I now retract my previous comments about the array module, as numpy.fromiter beats the pants off of it. In my previous post, I found that array.append, while being slower than appending to a Python list, used quite a bit less memory for arrays of a single type.
numpy.fromiter actually appears to be more efficient than Python’s list append (maybe because it saves a Python for loop). Here’s the same benchmark I ran
python -m timeit -n1 -r100 "a = []" "for i in xrange(1000000):" " a.append(i)" 1 loops, best of 100: 93.1 msec per loop python -m timeit -n1 -r100 -s "import numpy" "a = numpy.fromiter(xrange(1000000), dtype=numpy.int64)" 1 loops, best of 100: 74.3 msec per loop python -m timeit -n1 -r100 -s "import numpy" "def gen():" " for i in xrange(1000000):" " yield i" "l = []" "for i in gen():" " l.append(i)" 1 loops, best of 100: 247 msec per loop python -m timeit -n1 -r100 -s "import numpy" "def gen():" " for i in xrange(1000000):" " yield i" "a = numpy.fromiter(gen(), dtype=numpy.int64)" 1 loops, best of 100: 123 msec per loop
What this means is that building a sparse matrix for some machine learning or statistical problem, using data that came in from your web server or database as an iterator, can be quite efficiently marshaled into numpy arrays without having to preallocate. Pretty nifty!
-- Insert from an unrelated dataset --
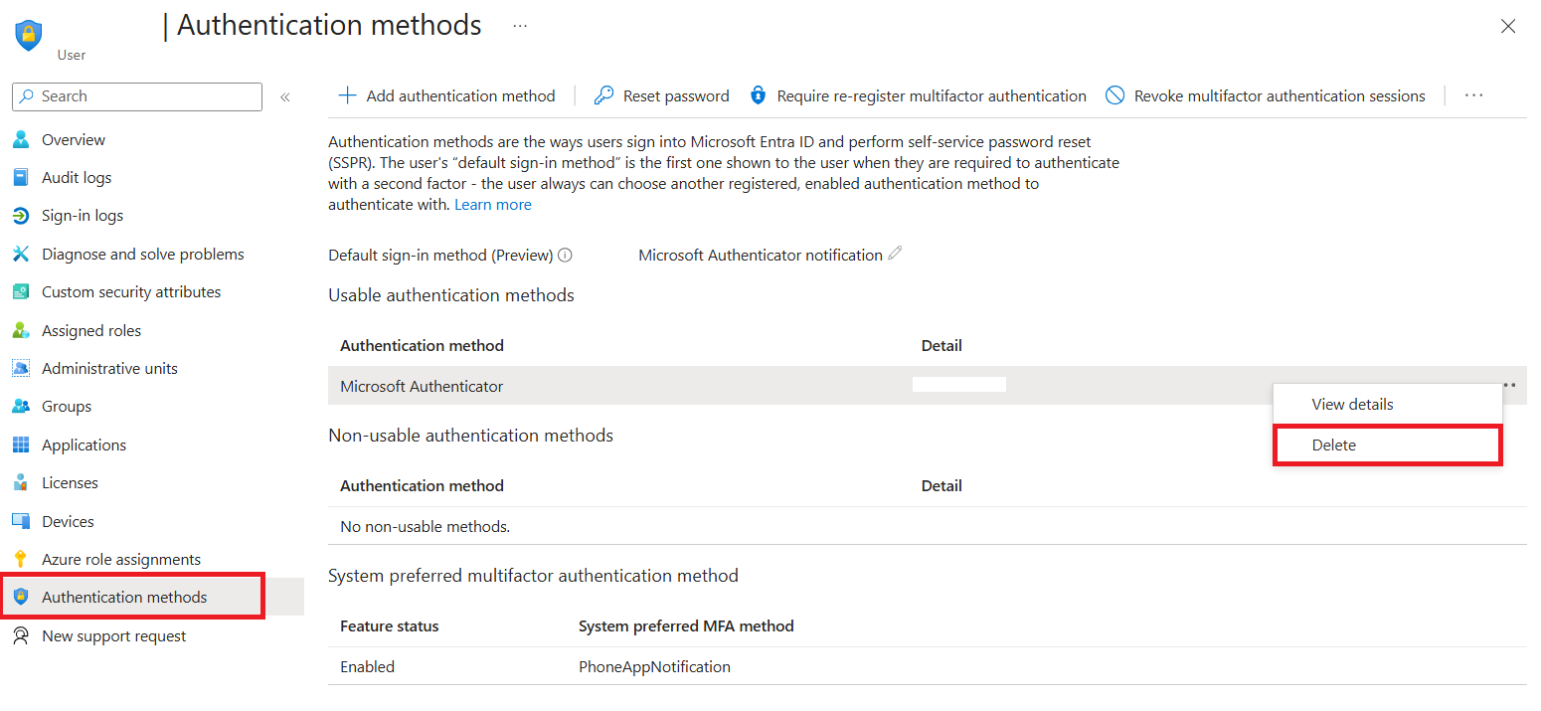This screenshot has height=711, width=1541.
Task: Select Delete from the context menu
Action: [1333, 444]
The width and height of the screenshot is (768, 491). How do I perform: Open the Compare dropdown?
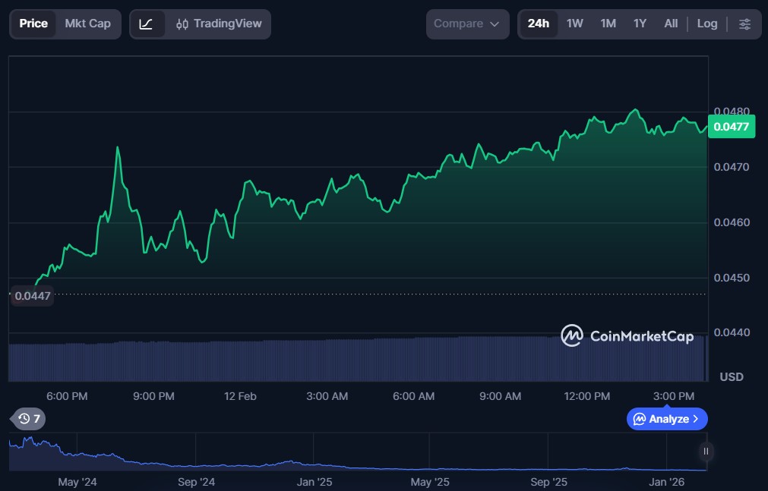point(467,24)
Discovering this has led me to build some fun generators, especially given the fact that numpy has a record array (I used one in the previous example as well) which lets you build complex data types that are stored column-wise as contiguous arrays - perfect for sparse coordinate matrices.
Here’s another example of fromiter that comes up sometimes in distributed systems. Let’s say I have a bunch of arrays of the same length that are coming in as byte strings, and I want to stack them to build a matrix. I can do something like this:
# Even more fun
def array_gen(some_strings):
for s in some_strings:
yield numpy.fromstring(s, dtype=numpy.int)
# Let's say I know the length of all the arrays coming out of my generator
# and I want to build a matrix
K = 10
M = 5
stringified = numpy.arange(K).tostring()
str_gen = (stringified for i in xrange(M)) # This is just a generator object, hasn't done anything yet
m = numpy.fromiter(array_gen(str_gen), dtype=[('cool', numpy.int, K)])
"""
The array would look like this:
>>> m
array([([0, 1, 2, 3, 4, 5, 6, 7, 8, 9],),
([0, 1, 2, 3, 4, 5, 6, 7, 8, 9],),
([0, 1, 2, 3, 4, 5, 6, 7, 8, 9],),
([0, 1, 2, 3, 4, 5, 6, 7, 8, 9],),
([0, 1, 2, 3, 4, 5, 6, 7, 8, 9],)],
dtype=[('cool', ''<i8', 10)])
But you can also access the single matrix through the 'cool' index without making copies
>>> m['cool']
array([[0, 1, 2, 3, 4, 5, 6, 7, 8, 9],
[0, 1, 2, 3, 4, 5, 6, 7, 8, 9],
[0, 1, 2, 3, 4, 5, 6, 7, 8, 9],
[0, 1, 2, 3, 4, 5, 6, 7, 8, 9],
[0, 1, 2, 3, 4, 5, 6, 7, 8, 9]])
"""
Ok, that’s it for the night. There’s lots more to say about numpy but I’ll save that for another post.